* What is being asked: Retype all entries exactly as they stand, excluding pictures.

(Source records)
····················
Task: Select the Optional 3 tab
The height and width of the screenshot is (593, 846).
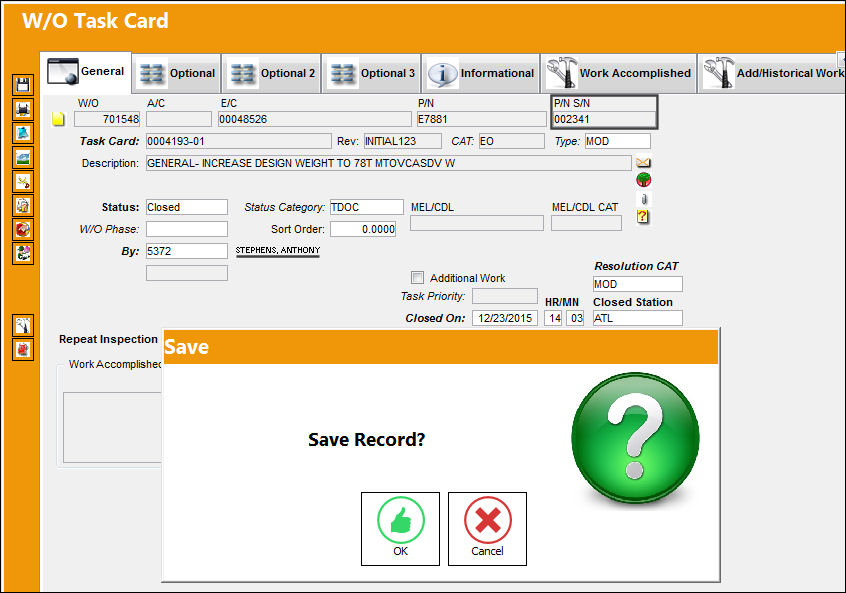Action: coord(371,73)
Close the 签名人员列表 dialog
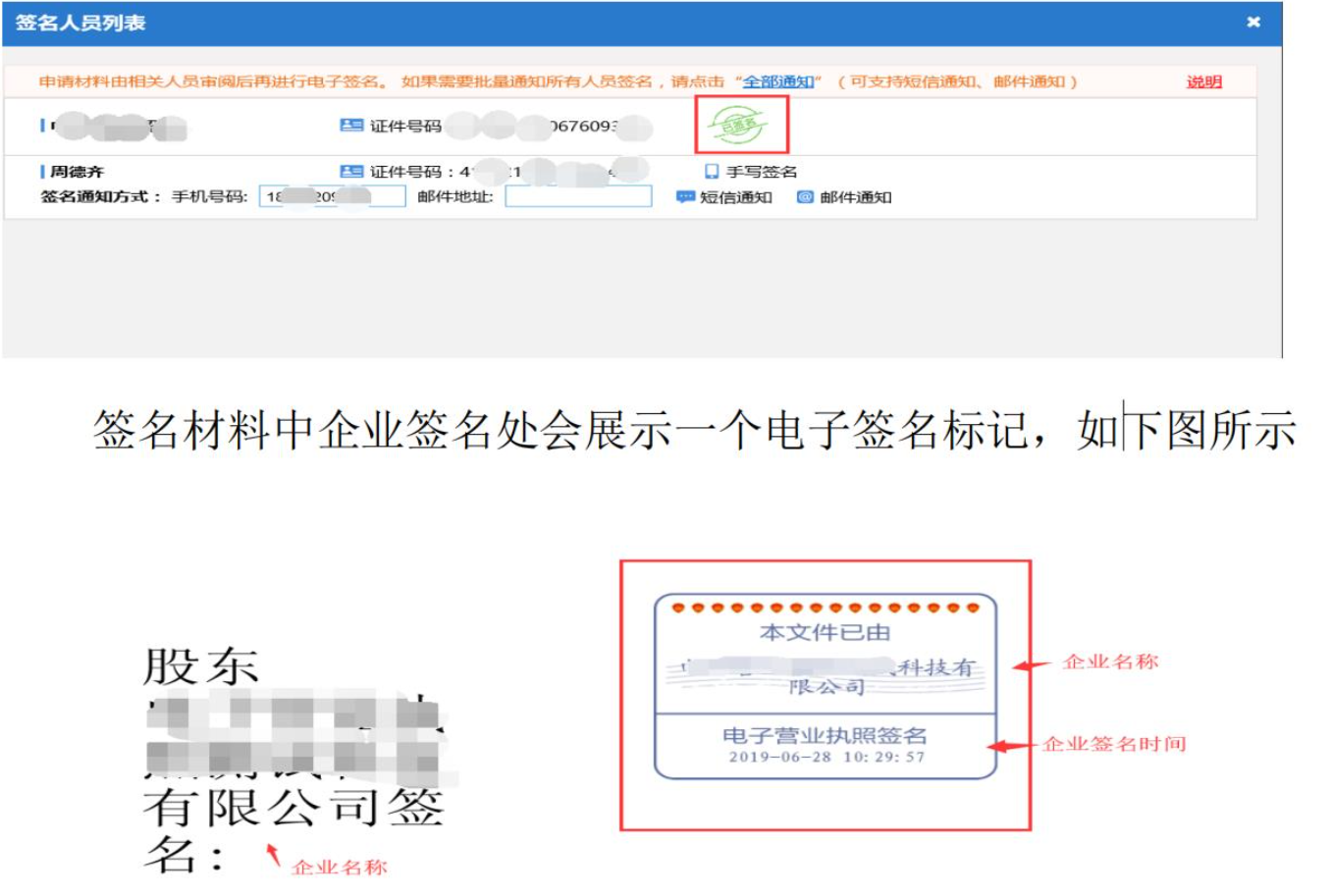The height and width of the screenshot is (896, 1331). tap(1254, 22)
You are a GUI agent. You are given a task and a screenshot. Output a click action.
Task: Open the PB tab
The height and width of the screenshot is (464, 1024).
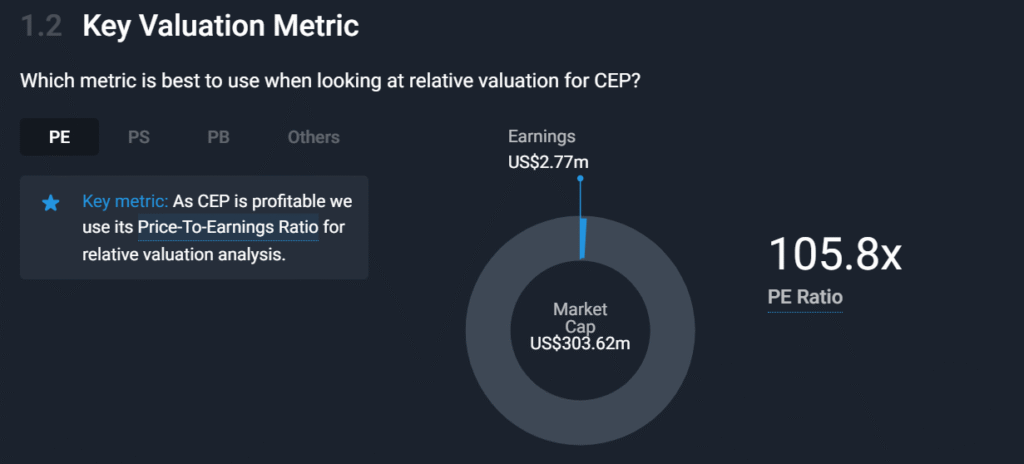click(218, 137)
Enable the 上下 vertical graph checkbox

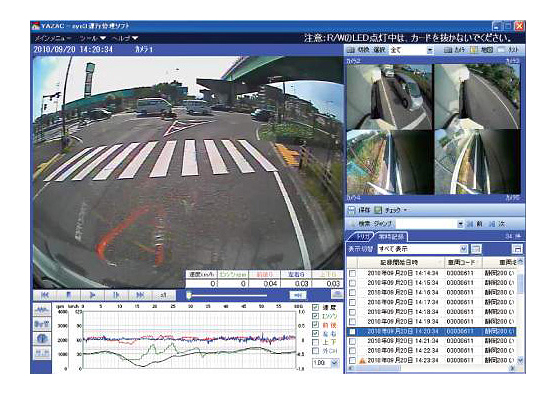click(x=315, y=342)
····················
* Your response:
Task: Select the Optional 3 tab
The height and width of the screenshot is (593, 846).
Action: coord(371,73)
Close the 签名人员列表 dialog
The height and width of the screenshot is (896, 1331). tap(1254, 22)
You are a GUI agent. You are given a task and a screenshot. Output a click action.
Task: Open the PB tab
The height and width of the screenshot is (464, 1024).
click(218, 137)
Enable the 上下 vertical graph checkbox

click(x=315, y=342)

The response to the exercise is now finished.